It Was a Tough Year for Almost Every Bank Not Named JPMorgan

More than a decade after regulators vowed to tame the risks of too-big-to-fail banks, White House officials were on a call. Why, one attendee asked, was JPMorgan Chase & Co. allowed to buy First Republic Bank that morning in a government-led auction?

The answer came, flatly, from Treasury Secretary Janet Yellen: They had the highest bid.

After a year marred by the biggest US bank failures since the 2008 financial crisis, the nation’s largest lender is on familiar footing — scooping up a weakened rival, reeling in its clients and minting record profits along the way.

Yet for most of the industry, 2023 was bleak. In the first half, dozens of regional lenders swooned — and some collapsed — as rising interest rates slashed the value of assets on their books, saddling US banks with $684 billion of unrealized losses. Many firms have since spent heavily to keep depositors from leaving. Some started raising the possibility of defaults on commercial real estate loans. Bond-rating firms have downgraded banks in batches.

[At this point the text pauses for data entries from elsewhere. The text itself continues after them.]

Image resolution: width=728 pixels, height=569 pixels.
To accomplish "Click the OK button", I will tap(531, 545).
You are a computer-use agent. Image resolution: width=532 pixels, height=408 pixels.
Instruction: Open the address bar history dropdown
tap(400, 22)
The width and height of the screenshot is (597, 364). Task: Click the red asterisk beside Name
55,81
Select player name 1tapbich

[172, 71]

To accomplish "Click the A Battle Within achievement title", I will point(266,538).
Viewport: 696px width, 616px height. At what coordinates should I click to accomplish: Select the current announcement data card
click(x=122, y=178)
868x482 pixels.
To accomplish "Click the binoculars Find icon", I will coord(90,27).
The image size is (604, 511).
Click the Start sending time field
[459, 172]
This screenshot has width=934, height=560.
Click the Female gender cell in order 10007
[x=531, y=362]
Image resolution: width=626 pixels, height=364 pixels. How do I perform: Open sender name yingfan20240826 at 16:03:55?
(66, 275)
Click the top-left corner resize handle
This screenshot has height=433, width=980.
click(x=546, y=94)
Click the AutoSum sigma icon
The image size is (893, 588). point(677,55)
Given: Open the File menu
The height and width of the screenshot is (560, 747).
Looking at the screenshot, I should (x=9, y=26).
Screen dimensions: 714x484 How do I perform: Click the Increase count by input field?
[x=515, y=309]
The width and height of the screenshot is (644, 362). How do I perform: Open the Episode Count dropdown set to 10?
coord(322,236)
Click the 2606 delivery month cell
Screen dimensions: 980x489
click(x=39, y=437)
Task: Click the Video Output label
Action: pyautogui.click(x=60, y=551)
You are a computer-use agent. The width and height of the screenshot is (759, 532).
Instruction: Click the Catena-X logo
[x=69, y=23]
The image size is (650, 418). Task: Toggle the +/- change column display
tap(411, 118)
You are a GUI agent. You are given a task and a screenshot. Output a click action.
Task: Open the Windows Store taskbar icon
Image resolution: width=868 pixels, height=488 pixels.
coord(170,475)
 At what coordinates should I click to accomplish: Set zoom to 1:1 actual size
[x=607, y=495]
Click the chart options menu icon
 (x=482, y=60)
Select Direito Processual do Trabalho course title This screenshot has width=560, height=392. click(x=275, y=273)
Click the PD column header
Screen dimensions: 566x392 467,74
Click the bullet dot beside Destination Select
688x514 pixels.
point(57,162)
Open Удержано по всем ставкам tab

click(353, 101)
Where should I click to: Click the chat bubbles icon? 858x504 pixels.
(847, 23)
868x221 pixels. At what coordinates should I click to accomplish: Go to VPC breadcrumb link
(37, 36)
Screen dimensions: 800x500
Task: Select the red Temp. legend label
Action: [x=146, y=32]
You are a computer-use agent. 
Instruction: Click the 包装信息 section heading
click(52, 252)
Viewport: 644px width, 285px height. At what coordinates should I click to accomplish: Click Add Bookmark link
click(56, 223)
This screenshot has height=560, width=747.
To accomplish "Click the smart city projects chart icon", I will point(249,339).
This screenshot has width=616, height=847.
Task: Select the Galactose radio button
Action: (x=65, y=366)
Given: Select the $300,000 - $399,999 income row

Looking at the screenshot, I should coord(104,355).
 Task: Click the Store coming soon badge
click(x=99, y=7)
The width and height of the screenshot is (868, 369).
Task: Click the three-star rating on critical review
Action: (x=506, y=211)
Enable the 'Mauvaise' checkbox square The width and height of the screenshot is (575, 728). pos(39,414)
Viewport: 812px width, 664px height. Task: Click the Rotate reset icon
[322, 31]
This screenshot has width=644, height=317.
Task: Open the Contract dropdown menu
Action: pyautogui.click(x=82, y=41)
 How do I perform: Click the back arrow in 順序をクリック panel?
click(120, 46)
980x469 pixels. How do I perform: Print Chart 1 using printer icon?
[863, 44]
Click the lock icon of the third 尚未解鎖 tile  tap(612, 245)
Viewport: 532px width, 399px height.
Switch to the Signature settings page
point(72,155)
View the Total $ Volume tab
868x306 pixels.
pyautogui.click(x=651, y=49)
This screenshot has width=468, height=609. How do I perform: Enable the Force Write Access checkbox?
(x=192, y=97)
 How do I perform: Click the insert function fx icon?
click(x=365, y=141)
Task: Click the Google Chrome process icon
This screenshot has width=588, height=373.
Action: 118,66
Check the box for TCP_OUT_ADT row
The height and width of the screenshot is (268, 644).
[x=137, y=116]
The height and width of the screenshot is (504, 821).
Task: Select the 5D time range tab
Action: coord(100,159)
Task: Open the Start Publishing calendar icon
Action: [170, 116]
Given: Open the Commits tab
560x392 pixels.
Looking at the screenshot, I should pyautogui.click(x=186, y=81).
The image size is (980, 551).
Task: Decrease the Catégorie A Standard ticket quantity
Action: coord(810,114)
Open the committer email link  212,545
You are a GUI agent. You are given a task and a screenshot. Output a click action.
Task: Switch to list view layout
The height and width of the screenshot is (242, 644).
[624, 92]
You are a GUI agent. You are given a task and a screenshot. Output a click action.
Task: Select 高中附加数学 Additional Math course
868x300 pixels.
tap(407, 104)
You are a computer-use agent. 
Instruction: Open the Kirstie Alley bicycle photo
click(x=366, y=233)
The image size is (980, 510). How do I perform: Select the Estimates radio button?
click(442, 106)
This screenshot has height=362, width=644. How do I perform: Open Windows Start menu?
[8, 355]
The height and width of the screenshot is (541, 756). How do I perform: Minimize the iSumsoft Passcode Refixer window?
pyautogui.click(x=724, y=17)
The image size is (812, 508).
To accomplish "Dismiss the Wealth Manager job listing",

As all that trouble started spilling into view in March, nervous depositors showed up at JPMorgan with more than $50 billion. The firm’s executives raised expectations for net interest income – the difference between what a bank earns on loans and what it pays out to savers – a whopping four times throughout the year, eventually pulling in so much that the managers have taken to warning that it’s “over-earning.”